> [BRIEF]
Transcribe exactly the lines that fall between the one holding "Task: Select the Mazda 3 (2004-2017) row text" and the one holding "Click the Reset", inclusive, from the entries below.

> [DATA PROVIDED]
.....

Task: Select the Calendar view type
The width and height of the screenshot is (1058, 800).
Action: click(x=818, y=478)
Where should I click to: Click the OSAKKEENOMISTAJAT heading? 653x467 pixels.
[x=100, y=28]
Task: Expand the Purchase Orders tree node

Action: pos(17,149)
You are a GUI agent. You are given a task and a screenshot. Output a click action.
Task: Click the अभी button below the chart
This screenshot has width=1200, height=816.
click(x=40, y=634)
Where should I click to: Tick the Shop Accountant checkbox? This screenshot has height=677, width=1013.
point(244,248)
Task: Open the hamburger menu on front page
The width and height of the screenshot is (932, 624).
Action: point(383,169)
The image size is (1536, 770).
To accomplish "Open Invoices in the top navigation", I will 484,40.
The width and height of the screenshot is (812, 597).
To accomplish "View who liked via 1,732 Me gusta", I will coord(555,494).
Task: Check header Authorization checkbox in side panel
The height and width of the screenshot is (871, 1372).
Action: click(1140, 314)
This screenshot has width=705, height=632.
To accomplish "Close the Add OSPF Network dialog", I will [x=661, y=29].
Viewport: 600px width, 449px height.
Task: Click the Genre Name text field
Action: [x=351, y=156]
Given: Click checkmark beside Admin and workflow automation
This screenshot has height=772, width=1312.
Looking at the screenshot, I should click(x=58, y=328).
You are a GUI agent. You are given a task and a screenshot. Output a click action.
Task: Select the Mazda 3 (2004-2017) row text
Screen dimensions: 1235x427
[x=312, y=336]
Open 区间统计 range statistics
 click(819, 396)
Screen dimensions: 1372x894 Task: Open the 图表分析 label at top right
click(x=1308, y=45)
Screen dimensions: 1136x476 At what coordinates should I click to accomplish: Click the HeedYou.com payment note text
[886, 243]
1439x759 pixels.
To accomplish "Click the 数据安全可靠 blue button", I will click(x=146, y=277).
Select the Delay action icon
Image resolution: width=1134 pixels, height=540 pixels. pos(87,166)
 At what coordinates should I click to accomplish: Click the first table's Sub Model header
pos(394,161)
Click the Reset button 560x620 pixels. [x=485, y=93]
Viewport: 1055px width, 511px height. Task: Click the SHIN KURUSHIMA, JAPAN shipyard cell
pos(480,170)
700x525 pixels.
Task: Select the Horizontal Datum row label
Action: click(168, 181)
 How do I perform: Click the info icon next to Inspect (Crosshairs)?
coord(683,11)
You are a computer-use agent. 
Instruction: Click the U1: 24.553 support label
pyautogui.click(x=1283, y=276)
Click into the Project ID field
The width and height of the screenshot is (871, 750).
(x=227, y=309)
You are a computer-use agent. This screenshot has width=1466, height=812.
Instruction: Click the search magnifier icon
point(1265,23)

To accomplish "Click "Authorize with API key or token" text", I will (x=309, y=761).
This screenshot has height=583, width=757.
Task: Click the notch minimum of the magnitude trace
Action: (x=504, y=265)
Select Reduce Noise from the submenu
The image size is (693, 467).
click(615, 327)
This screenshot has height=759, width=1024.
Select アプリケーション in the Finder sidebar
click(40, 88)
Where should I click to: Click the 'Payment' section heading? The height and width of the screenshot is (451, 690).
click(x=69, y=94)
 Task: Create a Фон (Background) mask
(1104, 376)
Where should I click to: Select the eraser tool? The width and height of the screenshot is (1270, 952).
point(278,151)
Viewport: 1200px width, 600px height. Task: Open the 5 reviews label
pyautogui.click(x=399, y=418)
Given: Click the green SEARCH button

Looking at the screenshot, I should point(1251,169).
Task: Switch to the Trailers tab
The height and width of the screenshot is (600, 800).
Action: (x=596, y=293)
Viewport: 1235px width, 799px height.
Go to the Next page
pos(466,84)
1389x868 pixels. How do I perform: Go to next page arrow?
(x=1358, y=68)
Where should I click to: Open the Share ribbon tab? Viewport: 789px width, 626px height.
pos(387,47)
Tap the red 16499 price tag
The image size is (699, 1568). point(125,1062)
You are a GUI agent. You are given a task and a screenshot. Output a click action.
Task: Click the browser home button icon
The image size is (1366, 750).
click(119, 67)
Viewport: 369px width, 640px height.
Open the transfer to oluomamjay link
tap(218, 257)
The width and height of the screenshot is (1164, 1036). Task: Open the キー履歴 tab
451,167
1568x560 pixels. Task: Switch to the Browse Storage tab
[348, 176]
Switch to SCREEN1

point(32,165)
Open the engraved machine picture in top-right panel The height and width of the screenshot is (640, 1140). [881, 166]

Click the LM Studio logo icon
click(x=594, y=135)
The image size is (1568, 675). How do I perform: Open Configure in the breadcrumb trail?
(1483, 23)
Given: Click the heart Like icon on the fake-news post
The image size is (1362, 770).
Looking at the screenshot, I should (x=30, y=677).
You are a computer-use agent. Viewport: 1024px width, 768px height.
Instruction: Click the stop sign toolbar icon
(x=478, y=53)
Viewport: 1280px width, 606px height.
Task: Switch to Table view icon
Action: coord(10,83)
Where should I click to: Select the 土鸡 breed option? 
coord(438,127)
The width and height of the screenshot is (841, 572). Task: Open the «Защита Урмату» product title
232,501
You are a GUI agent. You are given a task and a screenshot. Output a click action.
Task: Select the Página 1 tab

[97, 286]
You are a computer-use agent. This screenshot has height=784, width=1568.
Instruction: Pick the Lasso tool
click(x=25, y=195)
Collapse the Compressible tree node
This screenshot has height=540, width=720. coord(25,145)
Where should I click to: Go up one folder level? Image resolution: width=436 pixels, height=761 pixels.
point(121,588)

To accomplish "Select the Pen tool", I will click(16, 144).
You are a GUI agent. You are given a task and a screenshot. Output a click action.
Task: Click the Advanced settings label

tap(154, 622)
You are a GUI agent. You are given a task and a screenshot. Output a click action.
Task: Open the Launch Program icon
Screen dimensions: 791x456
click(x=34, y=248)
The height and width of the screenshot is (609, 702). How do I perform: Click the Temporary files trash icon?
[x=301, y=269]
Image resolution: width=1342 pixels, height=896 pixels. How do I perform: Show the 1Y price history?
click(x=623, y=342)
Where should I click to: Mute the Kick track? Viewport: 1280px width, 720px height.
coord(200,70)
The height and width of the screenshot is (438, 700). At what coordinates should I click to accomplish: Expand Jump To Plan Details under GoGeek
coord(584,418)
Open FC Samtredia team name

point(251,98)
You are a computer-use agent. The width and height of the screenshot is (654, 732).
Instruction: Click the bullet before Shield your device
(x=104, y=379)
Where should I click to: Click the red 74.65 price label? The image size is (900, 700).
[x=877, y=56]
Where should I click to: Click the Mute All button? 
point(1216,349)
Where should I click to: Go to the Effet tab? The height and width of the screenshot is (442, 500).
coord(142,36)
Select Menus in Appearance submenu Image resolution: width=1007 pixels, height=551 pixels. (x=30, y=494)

.....

> [RESPONSE]
Task: Select the Mazda 3 (2004-2017) row text
Screen dimensions: 1235x427
[x=312, y=336]
Open 区间统计 range statistics
 click(819, 396)
Screen dimensions: 1372x894 Task: Open the 图表分析 label at top right
click(x=1308, y=45)
Screen dimensions: 1136x476 At what coordinates should I click to accomplish: Click the HeedYou.com payment note text
[886, 243]
1439x759 pixels.
To accomplish "Click the 数据安全可靠 blue button", I will click(x=146, y=277).
Select the Delay action icon
Image resolution: width=1134 pixels, height=540 pixels. pos(87,166)
 At what coordinates should I click to accomplish: Click the first table's Sub Model header
pos(394,161)
Click the Reset button 560x620 pixels. [x=485, y=93]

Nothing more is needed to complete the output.